Josh – In the summer of 1967, you came to St. Louis to camp out at my house, just as Dave Michelmore, Larry Dilg, and I were also using my house as a staging area for our departure to Mississippi. We were preparing to tutor black kids who were about to integrate white Mississippi schools that fall in the last year of the implementation of Brown v. Board of Education. I have no memory of exactly what you were doing in St. Louis or where you were headed.
The legend in my family, however, is that after the three of us took off for the long drive to the Deep South, you remained in residence for several days at my house. Your ebullience and warmth, of course, won over my family. But my mother and sister never got over your propensity to traipse through the house wearing only a towel, as you strided nobly from the shower in the hall bathroom to the back bedroom which you had staked out.
At this stage of life, you are entitled to fantasize that they were awestruck at the display of your hyper-masculine varisty crew physique.
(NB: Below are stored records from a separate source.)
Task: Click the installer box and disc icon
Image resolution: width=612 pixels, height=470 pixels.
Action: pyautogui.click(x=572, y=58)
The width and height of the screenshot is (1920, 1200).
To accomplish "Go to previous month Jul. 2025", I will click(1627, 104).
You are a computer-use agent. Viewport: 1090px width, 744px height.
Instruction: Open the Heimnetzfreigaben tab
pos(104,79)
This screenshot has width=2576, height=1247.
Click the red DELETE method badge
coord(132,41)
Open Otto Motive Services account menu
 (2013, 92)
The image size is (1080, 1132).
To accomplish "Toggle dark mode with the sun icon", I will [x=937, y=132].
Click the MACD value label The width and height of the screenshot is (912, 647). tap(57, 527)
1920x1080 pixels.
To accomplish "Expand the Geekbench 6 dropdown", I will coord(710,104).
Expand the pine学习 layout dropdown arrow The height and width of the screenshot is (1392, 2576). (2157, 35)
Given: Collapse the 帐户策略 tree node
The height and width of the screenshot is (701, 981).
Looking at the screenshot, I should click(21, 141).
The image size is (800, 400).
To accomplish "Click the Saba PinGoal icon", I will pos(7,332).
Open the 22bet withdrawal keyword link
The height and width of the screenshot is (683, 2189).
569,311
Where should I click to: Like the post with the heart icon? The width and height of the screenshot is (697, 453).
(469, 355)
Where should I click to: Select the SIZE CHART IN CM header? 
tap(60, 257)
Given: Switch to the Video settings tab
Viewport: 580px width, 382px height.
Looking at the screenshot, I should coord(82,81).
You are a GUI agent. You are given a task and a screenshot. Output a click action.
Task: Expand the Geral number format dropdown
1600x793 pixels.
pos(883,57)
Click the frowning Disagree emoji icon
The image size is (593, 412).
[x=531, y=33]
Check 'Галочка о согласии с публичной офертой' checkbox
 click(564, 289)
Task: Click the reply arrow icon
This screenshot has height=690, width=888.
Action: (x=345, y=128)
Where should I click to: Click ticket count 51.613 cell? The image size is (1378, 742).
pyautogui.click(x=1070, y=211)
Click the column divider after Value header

However, the punch line of the family legend actually relates more to the display of unparalleled New Rochelle chutzpah.
Either way, your out-sized persona left an indelible mark on my family, just as you have with me – with your endless empathy, your keen intelligence, your lifelong commitment to walk the talk, your unsanctimonious pretension-puncturing humor, and your salt of the earth grin.
It was wonderful to see you in California for the last big round number birthday, and my thoughts are with you and Jill every day now.